The rendered Markdown file should, for each step, show your R code, the output, and your interpretation.

Part 3: Conducting and Reporting the Analysis

In Part 3, you will conduct a regression-type data anlaysis, following the reporting procedure explained in Zuur and Ieno, 2016. The steps to this assignment include:

  1. Identify the dependency structure in the data
  2. Present the statistical model
  3. Fit the model
  4. Validate the model
  5. Interpret and present the numerical output of the model
  6. Create a visual representation of the model
  7. Simulate from the model

Timeline and Submission

Part 3 is due by the end of week 12

The deliverable for Part 3 is a rendered markdown document, as a PDF or HTML file.

Grading

The rendered Markdown file should, for each step, show your R code, the output, and your interpretation.

Rubric enclosed in Teams.

Between parts 1, 2, and 3, the Major Assignment is worth 60% of the course grade.

Minor Assignment 1

Conduct a Simple Data Exploration

For your first minor assignment, your task is to perform a simple data exploration.

The data are from Derek Ogle’s fishR website: http://derekogle.com/fishR/data/data-html/YERockfish.html

Imagine you have been given this dataset and you are asked: To what extent can you predict the maturity stage of Yelloweye Rockfish from their age and length?

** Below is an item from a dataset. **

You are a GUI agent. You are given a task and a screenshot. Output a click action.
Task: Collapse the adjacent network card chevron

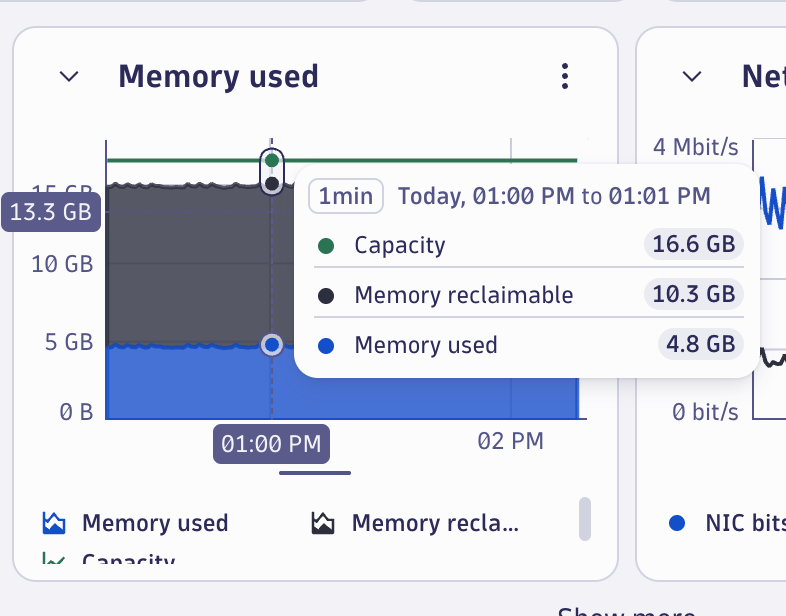(x=692, y=76)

Please download this R Project:

Complete the following steps:

  • Open the file LASTNAME_MinorAssignment1.rmd
  • This document will provide you a template to do your data exploration, and includes code for relevant plots at each step
  • Complete the document, including explanations for your interpretation of the plots at each step
  • Render your Markdown document as an HTML file (replace LASTNAME with your actual last name)
  • Submit ONLY THE HTML FILE via Teams

Rubric and Grading

Assignment value:

3 marks for each step of the data exploration (8 steps total)

/1 All relevant variables are assessed at that step
/1 Appropriate plots are used
/1 Description of findings is defensible

Total: /24, scaled to 10% of course grade

Minor Assignment 2

Describe a model from a published study

The purpose here is to make sure you’ve followed everything up until Week 6’s lecture content. The primary objectives of this assignment are:

  • To practice reading a study and accurately reporting what it was that they actually tested, and how they tested it
  • To demonstrate understanding of different types of data
  • To correctly identify the three components of a GLM
  • To think critically about the things being measured

Please read: Lovely CM, O’Connor NJ, Judge ML. 2015. Abundance of non-native crabs in intertidal habitats of New England with natural and artificial structure. PeerJ 3:e1246 https://doi.org/10.7717/peerj.1246

Answer the following questions for experiment 1 only

  1. Define the hypothesis in words.
  2. Describe Y. Is it a count, proportion, etc?
    • How was it measured?
  3. Identify all covariates. What types of data are they (e.g. count, continuous, proportion, binomial, other?)
  4. Sketch the study design, indicating any dependency structure.
    • Note the number of replicates within each treatment group.
  5. Brainstorm: What sources of uncertainty might there be in the measurements of each covariate, and Y? (At least one per variable)
  6. Define each of three parts of the GLM:
    • Write the equation for the predictor function.
    • What distribution defines Y?
    • What is the link function?

NOTE: You may exclude “Week” which would be a random effect, as we have not covered this yet

Total 10% of course grade

Minor Assignment 3

FundaGLMMentals

In this activity, we will focus specifically on building fundamental understanding of GLMMs. I will hand out a worksheet in class and give in-class time to complete it.